▸ **TASK REQUIREMENTS**: Among the lines below, some may hold the word "card"; state how many do, giving only the number.
'''
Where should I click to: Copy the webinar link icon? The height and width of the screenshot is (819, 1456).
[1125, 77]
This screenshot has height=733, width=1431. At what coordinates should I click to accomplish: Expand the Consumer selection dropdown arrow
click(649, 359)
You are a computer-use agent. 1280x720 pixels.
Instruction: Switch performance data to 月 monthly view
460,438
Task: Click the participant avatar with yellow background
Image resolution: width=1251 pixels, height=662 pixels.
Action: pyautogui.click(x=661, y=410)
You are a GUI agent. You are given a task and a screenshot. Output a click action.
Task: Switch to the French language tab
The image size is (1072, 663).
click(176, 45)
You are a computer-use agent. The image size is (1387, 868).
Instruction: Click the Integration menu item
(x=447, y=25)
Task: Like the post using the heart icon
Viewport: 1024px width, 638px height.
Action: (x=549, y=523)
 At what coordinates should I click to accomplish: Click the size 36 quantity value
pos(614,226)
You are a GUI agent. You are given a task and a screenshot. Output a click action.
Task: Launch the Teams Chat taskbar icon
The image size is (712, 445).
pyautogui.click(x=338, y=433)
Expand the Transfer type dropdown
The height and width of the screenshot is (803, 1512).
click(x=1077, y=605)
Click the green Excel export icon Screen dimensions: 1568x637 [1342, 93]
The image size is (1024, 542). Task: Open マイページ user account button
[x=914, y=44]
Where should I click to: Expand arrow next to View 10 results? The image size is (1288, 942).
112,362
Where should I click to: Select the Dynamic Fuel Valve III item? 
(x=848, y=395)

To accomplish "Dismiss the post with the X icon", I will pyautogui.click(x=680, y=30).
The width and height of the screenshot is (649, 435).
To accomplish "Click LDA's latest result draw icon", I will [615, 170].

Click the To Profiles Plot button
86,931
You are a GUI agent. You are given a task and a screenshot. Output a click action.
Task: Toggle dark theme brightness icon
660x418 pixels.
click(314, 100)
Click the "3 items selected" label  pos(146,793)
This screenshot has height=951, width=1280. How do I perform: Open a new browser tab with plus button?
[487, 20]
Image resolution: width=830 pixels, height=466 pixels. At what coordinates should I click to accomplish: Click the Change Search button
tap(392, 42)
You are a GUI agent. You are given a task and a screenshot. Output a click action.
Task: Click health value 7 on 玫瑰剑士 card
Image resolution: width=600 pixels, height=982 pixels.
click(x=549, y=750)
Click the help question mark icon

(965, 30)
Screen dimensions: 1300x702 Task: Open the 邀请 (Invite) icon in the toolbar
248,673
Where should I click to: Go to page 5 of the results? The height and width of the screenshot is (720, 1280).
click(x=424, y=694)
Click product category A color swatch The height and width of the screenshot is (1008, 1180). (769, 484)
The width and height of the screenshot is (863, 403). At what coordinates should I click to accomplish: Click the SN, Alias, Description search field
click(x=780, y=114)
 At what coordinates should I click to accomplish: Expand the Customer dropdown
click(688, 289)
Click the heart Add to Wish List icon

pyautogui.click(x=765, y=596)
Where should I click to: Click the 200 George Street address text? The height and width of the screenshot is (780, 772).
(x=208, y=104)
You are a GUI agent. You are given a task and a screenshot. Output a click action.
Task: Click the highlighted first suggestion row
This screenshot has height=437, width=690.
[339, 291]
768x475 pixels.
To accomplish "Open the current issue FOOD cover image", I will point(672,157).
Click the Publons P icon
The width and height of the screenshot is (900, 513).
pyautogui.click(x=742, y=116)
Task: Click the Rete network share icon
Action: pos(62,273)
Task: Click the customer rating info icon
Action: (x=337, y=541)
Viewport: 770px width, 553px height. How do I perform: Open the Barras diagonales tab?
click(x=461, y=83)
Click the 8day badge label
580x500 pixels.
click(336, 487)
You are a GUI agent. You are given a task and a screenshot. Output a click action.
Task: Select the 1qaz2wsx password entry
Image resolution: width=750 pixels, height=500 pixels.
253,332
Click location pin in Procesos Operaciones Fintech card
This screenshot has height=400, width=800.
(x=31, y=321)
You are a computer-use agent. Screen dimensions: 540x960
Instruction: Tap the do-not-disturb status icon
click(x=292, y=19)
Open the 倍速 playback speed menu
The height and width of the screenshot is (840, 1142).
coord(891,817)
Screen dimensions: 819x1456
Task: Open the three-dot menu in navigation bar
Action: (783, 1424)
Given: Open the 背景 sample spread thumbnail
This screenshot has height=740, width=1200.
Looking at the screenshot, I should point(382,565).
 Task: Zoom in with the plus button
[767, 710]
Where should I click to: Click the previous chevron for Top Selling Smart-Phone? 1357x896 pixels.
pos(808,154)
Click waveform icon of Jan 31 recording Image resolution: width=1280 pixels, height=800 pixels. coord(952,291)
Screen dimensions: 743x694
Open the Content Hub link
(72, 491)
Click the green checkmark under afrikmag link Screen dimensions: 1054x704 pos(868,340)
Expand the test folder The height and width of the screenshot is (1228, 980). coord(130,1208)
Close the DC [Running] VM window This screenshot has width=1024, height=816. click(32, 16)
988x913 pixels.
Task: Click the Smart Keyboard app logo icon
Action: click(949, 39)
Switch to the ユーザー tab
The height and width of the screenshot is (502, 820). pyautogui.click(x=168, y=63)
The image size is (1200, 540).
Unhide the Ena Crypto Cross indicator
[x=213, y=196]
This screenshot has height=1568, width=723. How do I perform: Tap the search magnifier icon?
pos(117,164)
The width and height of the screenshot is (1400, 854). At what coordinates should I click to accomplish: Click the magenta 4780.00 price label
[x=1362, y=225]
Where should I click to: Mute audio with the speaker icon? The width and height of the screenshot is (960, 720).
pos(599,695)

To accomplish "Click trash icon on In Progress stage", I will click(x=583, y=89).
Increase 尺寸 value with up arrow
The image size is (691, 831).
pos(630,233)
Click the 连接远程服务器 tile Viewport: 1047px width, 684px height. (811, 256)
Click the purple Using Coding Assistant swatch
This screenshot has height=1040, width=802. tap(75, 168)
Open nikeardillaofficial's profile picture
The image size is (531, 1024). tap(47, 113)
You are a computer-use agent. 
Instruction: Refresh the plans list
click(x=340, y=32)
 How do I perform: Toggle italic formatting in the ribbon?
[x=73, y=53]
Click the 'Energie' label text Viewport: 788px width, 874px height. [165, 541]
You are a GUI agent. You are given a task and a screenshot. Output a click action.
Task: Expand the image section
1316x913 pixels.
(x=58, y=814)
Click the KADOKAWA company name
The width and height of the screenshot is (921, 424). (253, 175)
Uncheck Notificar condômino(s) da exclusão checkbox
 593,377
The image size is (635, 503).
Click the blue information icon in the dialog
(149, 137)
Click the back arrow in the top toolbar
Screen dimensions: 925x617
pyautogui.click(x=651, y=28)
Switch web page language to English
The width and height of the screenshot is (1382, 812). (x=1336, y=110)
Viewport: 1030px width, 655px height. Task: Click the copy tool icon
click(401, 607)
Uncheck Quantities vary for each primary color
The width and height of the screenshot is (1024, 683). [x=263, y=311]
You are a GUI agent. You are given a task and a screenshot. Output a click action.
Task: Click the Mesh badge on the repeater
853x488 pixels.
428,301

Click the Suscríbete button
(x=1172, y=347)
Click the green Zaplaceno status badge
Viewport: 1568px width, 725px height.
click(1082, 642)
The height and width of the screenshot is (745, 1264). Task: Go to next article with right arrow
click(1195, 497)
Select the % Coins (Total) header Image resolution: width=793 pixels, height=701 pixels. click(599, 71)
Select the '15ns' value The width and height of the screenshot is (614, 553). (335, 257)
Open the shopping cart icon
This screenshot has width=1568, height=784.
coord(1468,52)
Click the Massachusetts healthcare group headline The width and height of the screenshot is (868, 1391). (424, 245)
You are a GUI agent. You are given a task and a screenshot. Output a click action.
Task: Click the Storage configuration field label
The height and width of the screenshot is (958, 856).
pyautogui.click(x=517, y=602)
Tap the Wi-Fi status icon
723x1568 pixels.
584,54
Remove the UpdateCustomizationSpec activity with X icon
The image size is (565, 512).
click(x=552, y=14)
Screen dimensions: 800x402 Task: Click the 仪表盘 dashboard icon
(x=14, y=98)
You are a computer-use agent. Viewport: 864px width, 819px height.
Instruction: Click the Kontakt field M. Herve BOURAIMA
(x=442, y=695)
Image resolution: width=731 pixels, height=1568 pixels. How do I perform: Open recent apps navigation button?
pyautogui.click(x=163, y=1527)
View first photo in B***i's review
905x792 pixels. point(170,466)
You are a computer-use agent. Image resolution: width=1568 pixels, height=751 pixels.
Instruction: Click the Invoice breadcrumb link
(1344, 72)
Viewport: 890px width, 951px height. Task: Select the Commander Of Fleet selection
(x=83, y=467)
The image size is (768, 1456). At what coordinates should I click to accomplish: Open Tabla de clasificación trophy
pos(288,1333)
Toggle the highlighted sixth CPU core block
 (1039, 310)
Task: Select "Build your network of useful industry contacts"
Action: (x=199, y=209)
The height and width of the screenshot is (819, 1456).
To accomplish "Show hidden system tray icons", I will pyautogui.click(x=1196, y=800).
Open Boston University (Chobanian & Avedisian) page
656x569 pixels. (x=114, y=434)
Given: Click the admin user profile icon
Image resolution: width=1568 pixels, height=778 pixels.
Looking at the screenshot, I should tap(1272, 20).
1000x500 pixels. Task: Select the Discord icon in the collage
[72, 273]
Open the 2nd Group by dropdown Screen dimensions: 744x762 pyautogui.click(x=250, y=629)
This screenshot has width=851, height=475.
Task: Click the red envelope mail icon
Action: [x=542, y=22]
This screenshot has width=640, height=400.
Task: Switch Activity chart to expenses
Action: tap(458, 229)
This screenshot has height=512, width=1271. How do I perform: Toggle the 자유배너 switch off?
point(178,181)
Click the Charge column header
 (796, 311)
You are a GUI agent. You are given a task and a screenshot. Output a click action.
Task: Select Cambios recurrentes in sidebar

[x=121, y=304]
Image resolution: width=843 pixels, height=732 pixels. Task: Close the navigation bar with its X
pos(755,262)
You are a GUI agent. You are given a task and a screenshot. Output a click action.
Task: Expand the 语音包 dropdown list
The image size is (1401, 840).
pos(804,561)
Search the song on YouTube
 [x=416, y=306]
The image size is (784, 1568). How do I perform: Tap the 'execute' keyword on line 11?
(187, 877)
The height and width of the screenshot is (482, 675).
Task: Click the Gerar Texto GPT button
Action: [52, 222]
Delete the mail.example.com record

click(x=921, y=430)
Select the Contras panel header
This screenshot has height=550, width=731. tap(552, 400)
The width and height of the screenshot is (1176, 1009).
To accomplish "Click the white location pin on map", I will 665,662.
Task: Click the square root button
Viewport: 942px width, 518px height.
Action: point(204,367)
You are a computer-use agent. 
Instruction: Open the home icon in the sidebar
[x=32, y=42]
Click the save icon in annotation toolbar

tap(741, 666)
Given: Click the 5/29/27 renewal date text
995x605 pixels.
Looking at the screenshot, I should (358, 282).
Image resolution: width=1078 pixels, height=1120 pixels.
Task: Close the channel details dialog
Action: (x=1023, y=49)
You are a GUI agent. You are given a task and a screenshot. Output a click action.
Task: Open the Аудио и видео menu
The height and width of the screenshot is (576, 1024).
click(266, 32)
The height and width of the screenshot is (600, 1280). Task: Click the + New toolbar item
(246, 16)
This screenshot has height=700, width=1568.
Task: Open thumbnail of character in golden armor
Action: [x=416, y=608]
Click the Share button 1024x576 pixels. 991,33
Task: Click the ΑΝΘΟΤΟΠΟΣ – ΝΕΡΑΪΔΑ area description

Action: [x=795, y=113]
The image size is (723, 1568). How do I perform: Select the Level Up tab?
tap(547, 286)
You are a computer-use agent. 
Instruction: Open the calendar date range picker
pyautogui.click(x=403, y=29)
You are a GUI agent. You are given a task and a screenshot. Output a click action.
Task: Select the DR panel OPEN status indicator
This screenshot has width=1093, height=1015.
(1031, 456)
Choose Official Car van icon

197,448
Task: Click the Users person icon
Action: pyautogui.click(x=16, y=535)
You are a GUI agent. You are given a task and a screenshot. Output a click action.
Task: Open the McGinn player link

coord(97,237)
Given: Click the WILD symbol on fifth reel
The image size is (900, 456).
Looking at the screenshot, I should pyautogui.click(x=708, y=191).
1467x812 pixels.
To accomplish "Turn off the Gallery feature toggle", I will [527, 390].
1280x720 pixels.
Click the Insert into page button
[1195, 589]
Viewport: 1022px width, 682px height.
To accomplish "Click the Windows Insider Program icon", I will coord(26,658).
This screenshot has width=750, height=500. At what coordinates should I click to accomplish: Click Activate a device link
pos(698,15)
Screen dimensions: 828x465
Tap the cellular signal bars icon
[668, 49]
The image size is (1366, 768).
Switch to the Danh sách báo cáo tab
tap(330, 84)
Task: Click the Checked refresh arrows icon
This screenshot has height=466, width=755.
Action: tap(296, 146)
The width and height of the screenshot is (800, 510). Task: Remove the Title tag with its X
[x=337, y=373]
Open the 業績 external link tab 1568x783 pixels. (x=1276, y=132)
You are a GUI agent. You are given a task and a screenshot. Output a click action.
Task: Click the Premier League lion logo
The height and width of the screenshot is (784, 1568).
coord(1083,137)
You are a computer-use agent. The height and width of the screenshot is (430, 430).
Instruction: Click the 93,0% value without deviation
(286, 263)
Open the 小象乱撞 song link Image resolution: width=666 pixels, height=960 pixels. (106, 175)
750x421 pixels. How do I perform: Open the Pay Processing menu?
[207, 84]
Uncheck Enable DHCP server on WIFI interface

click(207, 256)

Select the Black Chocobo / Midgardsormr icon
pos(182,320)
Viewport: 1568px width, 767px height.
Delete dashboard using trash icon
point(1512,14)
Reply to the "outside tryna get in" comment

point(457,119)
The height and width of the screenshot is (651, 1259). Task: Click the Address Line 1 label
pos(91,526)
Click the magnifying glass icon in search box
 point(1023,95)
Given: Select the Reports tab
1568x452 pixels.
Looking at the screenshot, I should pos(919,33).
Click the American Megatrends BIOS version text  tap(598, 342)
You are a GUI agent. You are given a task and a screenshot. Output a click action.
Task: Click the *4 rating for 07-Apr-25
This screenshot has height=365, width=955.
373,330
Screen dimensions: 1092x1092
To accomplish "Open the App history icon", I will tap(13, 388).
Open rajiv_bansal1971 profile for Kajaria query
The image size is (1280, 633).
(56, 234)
'''
▸ **TASK ANSWER**: 2